* [Goal of the exercise]:
From the line with "At what coordinates should I click to accomplish: Hide" through the final line below, restate each line word for word and return nothing else.

* [Data supplied]:
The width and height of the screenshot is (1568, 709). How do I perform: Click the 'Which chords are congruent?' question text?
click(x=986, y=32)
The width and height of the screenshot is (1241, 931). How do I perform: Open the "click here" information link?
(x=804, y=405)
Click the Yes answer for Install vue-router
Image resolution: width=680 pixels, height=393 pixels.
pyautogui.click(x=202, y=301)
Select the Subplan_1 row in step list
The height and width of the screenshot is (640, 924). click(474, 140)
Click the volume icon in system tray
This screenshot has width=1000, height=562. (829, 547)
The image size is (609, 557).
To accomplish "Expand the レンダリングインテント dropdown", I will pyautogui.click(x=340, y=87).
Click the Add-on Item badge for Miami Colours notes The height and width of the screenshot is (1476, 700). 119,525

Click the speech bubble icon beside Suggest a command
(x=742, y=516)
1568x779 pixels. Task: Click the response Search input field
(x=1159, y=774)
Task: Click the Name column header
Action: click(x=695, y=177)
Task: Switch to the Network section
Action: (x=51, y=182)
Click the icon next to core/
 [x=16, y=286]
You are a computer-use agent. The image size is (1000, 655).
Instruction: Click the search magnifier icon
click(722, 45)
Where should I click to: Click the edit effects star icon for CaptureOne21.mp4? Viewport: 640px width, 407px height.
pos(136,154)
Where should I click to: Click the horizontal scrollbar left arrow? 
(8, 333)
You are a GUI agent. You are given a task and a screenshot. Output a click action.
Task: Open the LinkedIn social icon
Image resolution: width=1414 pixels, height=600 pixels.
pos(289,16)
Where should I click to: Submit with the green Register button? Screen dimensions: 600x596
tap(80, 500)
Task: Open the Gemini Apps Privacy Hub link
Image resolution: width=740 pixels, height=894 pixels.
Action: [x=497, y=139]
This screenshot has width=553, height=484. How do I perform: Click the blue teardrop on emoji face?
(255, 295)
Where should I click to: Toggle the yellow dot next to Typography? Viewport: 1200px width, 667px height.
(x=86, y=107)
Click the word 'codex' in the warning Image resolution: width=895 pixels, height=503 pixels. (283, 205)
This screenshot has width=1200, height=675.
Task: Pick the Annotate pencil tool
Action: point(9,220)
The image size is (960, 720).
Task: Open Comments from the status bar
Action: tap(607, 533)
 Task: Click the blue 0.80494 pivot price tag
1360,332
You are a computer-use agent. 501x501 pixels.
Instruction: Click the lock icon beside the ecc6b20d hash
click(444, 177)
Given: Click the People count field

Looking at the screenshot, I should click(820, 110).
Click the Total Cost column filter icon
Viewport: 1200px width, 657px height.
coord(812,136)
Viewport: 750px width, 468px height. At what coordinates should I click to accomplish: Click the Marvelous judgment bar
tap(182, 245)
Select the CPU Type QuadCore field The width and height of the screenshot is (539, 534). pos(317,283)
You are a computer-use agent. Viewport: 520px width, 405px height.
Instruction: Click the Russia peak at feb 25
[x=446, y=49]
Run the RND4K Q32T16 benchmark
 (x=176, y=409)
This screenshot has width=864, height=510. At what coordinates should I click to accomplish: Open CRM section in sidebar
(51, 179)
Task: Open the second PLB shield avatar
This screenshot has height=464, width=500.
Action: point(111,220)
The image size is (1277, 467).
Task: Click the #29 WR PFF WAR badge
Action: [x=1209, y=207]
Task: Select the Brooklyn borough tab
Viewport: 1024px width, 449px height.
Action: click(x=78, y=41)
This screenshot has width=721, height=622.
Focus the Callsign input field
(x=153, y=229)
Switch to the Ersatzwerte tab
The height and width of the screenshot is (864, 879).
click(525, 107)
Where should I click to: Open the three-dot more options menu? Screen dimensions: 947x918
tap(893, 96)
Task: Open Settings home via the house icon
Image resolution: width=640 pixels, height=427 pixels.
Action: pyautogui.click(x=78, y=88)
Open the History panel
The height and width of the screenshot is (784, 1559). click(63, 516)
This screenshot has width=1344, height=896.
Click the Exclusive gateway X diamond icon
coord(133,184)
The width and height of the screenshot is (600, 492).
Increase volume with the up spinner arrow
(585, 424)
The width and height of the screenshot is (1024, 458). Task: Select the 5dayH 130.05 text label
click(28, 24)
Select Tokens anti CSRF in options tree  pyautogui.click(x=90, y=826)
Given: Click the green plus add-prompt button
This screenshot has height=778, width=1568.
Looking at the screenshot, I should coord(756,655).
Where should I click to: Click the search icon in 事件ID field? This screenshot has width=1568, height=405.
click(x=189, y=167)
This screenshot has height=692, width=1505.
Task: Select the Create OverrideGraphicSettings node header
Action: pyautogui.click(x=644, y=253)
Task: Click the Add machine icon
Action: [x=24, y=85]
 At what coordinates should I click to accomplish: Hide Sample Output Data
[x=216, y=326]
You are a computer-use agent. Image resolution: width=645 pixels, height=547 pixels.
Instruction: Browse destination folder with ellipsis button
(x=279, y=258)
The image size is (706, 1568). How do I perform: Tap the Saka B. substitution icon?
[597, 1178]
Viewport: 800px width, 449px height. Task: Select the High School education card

* [Output below]:
 At what coordinates should I click to accomplish: Hide Sample Output Data
[x=216, y=326]
You are a computer-use agent. Image resolution: width=645 pixels, height=547 pixels.
Instruction: Browse destination folder with ellipsis button
(x=279, y=258)
The image size is (706, 1568). How do I perform: Tap the Saka B. substitution icon?
[597, 1178]
Viewport: 800px width, 449px height. Task: Select the High School education card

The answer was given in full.